Duplicate everything from "The output manager 1025 may output, an" down to "a user device." in the passage on audio stream processing below.

◆ **Text provided**

════════════════

The available bandwidth manager 1015 may identify an available bandwidth for processing the one or more audio streams.
The object location manager 1020 may locate, based on the available bandwidth, a first set of one or more objects contributing to the one or more audio streams, the first set of one or more objects being located within a threshold radius from the device. In some examples, the object location manager 1020 may identify, based on a remaining available bandwidth after locating the first set of one or more objects contributing to the one or more audio streams, a second set of one or more objects contributing to the one or more audio streams.
The output manager 1025 may output, an audio feed including the HOA audio stream and the object-based audio stream. In some examples, the output manager 1025 may send the audio feed to one or more speakers of a user device.
The user position manager 1030 may identify a user position; where locating the first set of one or more objects contributing to the one or more audio streams within the threshold radius from the user is based on the user position. In some examples, the user position manager 1030 may receive an indication from a user device of the user position, where identifying the user position is based on the received indication.
The weighted plan wave upsampling procedure manager 1035 may perform a weighted plane wave upsampling procedure on the remainder of the one or more audio streams after the extracting, where generating the HOA audio stream is based on the weighted plane wave upsampling procedure. In some examples, the weighted plan wave upsampling procedure manager 1035 may convert the remainder of the one or more audio streams after the extracting to a set of plane waves. In some examples, the weighted plan wave upsampling procedure manager 1035 may delay the set of plane waves based on the identified user position. In some examples, the weighted plan wave upsampling procedure manager 1035 may apply a weighted value to each of the remainder of the one or more audio streams based on the identified user position. In some examples, the weighted plan wave upsampling procedure manager 1035 may combine the remainder of the one or more audio streams, where generating the HOA audio stream is based on the combining.

════════════════

◆ **Supplied information**

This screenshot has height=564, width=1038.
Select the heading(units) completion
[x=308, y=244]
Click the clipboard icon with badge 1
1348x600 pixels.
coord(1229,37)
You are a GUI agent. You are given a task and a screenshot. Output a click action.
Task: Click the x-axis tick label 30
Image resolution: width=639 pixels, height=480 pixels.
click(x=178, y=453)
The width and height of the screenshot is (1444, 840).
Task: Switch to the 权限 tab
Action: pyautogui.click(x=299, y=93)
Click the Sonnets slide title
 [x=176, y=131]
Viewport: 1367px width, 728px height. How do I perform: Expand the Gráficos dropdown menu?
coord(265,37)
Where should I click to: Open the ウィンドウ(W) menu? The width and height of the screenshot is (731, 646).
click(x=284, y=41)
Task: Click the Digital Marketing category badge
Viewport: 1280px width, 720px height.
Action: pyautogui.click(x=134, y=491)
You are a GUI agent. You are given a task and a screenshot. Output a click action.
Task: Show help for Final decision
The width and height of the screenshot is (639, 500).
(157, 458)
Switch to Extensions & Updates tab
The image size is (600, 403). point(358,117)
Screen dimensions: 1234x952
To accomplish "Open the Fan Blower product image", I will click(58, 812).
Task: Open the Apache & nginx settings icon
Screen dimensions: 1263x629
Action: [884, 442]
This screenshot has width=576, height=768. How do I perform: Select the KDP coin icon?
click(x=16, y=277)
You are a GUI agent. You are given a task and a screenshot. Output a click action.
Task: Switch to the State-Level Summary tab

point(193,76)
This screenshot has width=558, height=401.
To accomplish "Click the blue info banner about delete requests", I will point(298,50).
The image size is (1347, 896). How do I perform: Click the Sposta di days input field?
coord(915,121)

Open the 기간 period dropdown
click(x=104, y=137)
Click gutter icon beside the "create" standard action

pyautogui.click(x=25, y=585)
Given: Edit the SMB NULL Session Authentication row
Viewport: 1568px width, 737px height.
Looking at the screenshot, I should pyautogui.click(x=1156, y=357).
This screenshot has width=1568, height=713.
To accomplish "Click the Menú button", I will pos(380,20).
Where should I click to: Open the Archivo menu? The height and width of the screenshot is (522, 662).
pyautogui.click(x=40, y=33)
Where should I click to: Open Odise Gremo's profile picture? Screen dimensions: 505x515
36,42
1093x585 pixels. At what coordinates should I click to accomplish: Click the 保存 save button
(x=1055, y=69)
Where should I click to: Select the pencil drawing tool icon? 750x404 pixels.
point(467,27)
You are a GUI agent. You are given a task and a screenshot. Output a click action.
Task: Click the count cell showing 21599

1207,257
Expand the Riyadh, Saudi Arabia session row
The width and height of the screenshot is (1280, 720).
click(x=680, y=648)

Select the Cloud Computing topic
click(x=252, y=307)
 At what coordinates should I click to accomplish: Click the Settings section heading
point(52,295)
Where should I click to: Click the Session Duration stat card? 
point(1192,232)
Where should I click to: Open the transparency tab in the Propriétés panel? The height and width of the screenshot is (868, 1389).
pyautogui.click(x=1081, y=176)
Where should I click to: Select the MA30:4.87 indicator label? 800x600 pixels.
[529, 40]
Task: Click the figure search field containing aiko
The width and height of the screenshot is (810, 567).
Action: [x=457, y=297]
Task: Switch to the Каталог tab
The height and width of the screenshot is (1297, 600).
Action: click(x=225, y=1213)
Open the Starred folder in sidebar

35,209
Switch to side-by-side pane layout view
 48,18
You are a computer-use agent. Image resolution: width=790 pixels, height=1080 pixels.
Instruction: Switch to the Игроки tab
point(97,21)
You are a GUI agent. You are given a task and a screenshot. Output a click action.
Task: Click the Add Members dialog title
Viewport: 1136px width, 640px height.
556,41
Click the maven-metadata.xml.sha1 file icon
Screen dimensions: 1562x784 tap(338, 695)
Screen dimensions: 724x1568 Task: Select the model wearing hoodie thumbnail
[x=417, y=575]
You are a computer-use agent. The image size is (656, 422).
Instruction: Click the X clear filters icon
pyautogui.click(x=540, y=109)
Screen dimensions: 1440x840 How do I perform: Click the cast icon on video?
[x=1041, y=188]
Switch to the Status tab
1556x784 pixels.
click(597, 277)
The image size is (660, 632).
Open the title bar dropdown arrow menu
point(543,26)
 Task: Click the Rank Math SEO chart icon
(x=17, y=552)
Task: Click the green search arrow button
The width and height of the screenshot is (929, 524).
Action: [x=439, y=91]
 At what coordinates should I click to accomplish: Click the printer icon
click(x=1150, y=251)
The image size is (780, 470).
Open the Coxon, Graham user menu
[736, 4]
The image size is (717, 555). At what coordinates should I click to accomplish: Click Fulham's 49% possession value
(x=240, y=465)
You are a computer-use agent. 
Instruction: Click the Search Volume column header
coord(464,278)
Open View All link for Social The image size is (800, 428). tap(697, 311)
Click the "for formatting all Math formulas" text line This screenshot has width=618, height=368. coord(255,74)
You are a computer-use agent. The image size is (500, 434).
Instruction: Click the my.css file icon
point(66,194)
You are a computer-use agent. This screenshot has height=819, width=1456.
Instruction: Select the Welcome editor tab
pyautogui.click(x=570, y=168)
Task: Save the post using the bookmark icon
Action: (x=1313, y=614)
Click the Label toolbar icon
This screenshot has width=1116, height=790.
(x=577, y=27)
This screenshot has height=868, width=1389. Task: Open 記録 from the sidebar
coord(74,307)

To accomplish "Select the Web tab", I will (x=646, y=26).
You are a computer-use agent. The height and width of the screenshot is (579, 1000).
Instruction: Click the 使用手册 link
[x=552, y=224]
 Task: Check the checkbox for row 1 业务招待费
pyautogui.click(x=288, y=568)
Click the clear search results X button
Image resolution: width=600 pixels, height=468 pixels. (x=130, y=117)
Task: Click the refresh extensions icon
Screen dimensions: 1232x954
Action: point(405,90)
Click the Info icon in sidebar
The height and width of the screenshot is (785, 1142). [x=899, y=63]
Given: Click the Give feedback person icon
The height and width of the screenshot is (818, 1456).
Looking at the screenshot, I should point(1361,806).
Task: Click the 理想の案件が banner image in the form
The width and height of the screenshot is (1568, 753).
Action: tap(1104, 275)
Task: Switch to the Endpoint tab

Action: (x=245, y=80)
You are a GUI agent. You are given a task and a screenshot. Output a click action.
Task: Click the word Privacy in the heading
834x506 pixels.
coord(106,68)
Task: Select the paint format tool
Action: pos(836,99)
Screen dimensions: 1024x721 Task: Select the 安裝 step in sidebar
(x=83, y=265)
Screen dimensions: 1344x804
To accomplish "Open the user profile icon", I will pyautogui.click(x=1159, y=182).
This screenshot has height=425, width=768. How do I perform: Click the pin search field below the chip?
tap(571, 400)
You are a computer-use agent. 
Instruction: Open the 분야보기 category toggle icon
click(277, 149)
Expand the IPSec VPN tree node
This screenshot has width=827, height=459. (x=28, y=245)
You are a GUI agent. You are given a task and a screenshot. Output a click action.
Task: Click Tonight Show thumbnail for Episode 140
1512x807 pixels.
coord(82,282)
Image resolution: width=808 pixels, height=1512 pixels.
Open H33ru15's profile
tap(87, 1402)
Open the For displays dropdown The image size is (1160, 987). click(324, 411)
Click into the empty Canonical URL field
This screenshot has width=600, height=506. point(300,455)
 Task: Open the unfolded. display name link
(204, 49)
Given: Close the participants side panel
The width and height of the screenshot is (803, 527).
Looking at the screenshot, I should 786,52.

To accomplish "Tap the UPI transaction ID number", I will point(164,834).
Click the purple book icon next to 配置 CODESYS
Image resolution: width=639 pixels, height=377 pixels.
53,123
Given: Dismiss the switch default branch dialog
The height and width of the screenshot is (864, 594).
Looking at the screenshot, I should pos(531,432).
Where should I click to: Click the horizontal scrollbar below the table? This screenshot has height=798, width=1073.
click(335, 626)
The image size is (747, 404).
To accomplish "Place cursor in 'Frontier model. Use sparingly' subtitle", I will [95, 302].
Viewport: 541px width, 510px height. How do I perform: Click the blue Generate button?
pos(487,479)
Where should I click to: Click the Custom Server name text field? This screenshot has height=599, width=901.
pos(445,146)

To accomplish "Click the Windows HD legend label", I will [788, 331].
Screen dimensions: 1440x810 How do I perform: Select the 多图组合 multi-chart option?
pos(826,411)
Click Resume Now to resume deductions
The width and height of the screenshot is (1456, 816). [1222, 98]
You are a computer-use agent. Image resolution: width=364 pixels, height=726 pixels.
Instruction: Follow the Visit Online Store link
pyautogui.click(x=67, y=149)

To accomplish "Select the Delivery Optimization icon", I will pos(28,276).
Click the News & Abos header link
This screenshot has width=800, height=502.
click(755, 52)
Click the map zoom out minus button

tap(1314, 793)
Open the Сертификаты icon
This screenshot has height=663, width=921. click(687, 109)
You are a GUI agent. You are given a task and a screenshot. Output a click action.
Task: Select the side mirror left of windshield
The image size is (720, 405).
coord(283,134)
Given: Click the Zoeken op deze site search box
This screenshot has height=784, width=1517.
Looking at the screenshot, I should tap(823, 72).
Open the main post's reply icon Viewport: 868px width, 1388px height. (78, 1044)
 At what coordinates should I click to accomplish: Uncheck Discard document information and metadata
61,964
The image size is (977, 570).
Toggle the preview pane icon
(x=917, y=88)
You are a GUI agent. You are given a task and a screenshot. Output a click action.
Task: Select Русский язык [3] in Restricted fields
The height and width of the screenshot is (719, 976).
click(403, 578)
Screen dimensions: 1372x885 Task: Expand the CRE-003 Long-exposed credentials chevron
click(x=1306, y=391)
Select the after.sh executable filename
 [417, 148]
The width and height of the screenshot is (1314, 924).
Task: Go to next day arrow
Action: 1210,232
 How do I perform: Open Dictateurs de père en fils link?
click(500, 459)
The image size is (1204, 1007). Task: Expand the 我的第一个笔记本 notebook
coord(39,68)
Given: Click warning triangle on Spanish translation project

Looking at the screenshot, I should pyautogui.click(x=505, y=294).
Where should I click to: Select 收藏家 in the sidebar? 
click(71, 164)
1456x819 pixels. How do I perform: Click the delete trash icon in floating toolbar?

════════════════

◆ **Full solution**
The output manager 1025 may output, an audio feed including the HOA audio stream and the object-based audio stream. In some examples, the output manager 1025 may send the audio feed to one or more speakers of a user device.